INSTRUCTIONS TO FOLLOW -> Filter the records below for the word "accomplish". Copy each line that holds it.

++++++++++

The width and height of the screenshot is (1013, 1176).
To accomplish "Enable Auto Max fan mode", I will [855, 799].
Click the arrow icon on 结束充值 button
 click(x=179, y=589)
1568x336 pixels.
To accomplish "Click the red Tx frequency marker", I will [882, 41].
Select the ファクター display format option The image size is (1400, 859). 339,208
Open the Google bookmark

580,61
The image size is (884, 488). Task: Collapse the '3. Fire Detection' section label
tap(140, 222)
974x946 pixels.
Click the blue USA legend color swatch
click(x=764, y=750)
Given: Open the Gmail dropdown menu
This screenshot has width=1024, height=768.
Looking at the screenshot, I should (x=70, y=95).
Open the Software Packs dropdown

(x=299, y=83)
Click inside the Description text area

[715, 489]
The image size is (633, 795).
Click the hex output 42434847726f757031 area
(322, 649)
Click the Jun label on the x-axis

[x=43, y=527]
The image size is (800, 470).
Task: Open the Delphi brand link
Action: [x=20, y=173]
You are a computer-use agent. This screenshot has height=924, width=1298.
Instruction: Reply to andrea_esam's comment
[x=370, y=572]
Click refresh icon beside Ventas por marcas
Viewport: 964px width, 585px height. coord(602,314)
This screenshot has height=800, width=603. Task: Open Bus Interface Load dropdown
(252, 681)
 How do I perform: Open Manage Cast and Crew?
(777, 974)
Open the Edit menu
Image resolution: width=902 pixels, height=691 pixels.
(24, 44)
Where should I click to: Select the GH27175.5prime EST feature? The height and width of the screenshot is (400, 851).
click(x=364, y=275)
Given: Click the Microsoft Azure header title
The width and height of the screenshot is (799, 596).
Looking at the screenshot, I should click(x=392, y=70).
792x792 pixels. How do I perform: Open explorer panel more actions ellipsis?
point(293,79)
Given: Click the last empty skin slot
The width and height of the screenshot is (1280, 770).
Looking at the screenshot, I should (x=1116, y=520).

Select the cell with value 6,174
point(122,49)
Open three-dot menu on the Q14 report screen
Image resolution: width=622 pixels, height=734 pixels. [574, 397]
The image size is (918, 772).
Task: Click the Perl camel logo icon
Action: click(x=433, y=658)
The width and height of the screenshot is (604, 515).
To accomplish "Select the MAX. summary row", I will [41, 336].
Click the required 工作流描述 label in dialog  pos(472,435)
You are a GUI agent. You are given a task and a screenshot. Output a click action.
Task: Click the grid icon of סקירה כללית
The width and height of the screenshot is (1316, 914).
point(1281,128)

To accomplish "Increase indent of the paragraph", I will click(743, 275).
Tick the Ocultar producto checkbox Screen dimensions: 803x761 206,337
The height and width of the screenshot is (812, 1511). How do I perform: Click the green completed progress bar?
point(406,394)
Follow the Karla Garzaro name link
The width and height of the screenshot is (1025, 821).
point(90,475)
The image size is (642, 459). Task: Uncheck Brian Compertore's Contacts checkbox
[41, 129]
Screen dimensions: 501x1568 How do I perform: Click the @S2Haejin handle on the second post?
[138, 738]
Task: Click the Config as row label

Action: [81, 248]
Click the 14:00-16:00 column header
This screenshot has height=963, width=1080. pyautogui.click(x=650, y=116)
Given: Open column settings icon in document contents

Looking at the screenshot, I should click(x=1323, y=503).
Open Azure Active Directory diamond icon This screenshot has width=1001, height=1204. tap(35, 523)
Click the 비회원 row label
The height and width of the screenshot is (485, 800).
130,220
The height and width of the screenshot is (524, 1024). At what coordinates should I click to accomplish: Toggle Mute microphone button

++++++++++

EXERCISE SOLUTION ->
To accomplish "Enable Auto Max fan mode", I will [855, 799].
To accomplish "Click the red Tx frequency marker", I will [882, 41].
To accomplish "Select the MAX. summary row", I will [41, 336].
To accomplish "Increase indent of the paragraph", I will click(743, 275).
The height and width of the screenshot is (524, 1024). At what coordinates should I click to accomplish: Toggle Mute microphone button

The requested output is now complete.